SIEGEL: The governor of Louisiana.
BROOKS: The governor of Louisiana. And he wanted to rethink the Republican Party. But he's been so steeped in the language of Rush Limbaugh, the Heritage Foundation, the conservative movement, it's a language that doesn't touch concrete reality. So it's a series of phrases about - against the liberal media, against government dysfunction, anti-Washington. It doesn't really connect. It's all very abstract.
And it's code words for other conservatives. It doesn't connect with somebody who's in Ohio, who's struggling to find a job. And so, there's a long way to go.
DIONNE: Glad to hear that Catholic social thought from David. I think that you're seeing from some Republicans in Congress more of a struggle to come to a different place. I thought it was significant that we passed two bills with votes of mostly Democrats but with a bunch of Republicans choosing to go to the middle to vote with the Democrats. I think you're going to see that on gun control.
And so I think there is, beneath the surface, a real debate going on among Republicans to move them away from a place that lost them this election.
SIEGEL: What do you make of the deferring on the debt ceiling until May? Is that a sign of goodwill? Is it an assumption that the second honeymoon will be over by May or that there are so many other deadlines between now and then it doesn't matter? What do you make of it?
BROOKS: Well, I think John Boehner's really good at averting catastrophe. He's not so good at getting much done positively. I think it's bad for the country. You know, the overhang of insecurity is just terrible for the country.
SIEGEL: You mean the debt ceiling argument?
BROOKS: The debt ceiling argument. We're going to keep coming back to it for at least three or four months. These are the most precious months of a new administration, and it's going to get sucked up by these sorts of budget fights.

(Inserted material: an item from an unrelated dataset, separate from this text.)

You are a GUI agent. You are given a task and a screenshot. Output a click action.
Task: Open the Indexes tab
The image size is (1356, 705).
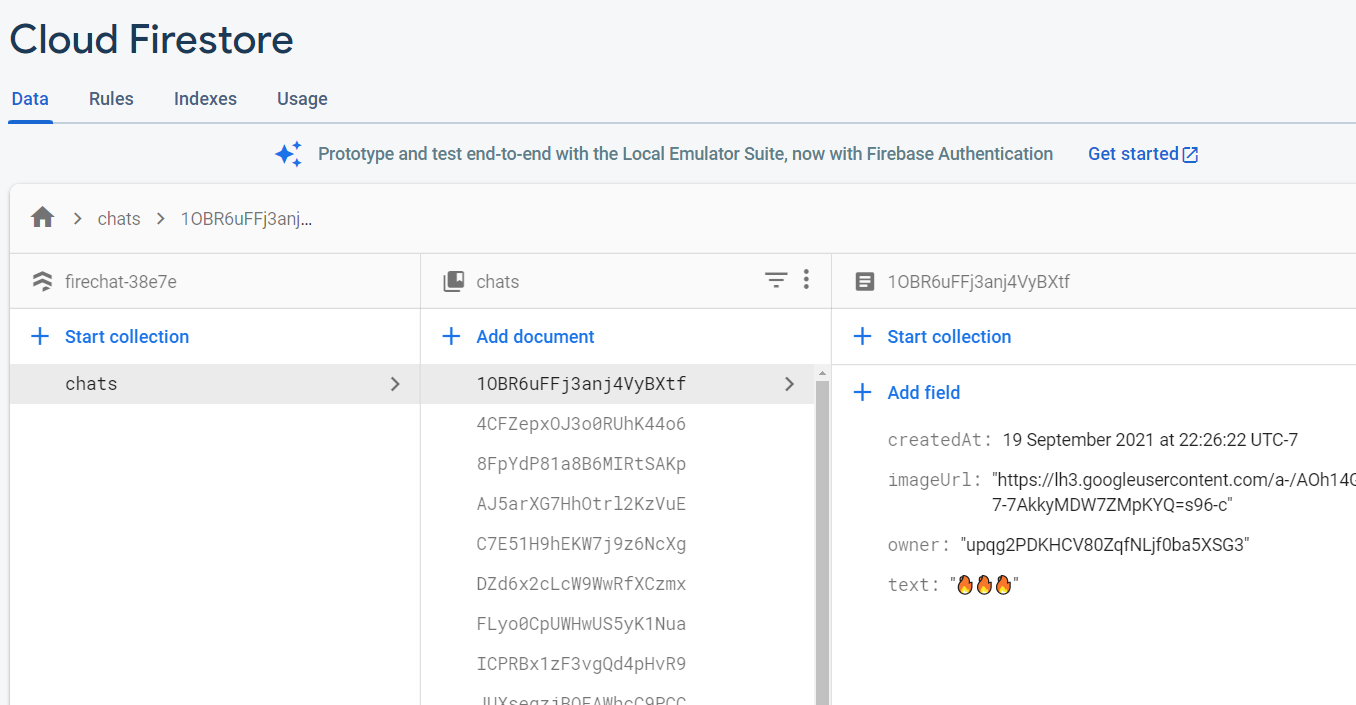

DIONNE: We're going to have a carnival of contrived crises just because John Boehner is having so much trouble controlling his party. They - if they were going to give up on the debt ceiling, they should have just said we're not going to fight on this ground. And to have one artificial deadline after another is just nuts, and it's not a way to govern ourselves.
SIEGEL: Well, they jointly created the artificial deadline of the sequester. That was something that the administration and the Republicans did together.

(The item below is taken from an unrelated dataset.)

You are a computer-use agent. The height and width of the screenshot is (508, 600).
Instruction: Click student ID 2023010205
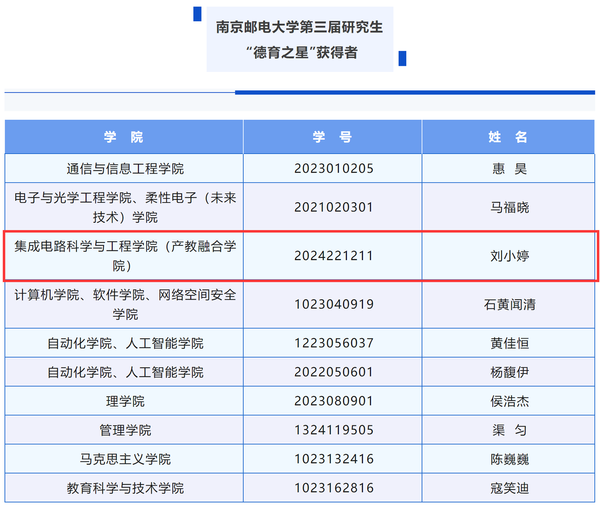pos(334,168)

DIONNE: Right, and - but the debt ceiling is something, to take the debt ceiling and not just take that off the table when you've got all these other artificial crises there is just very unfortunate. But I think it's a sign that Boehner knows the debt ceiling is not something you want to fight on.
BROOKS: Yeah, I agree, the Republicans took a look at that and they said: We don't want to push the country over the edge. But the sequestration fight will be just as bad. It's just as much insecurity. It's economically stagnation.
SIEGEL: David Brooks and E.J. Dionne, thanks to both of you.
DIONNE: Thank you.
BROOKS: Thank you.
NPR transcripts are created on a rush deadline by a contractor for NPR, and accuracy and availability may vary. This text may not be in its final form and may be updated or revised in the future. Please be aware that the authoritative record of NPR's programming is the audio.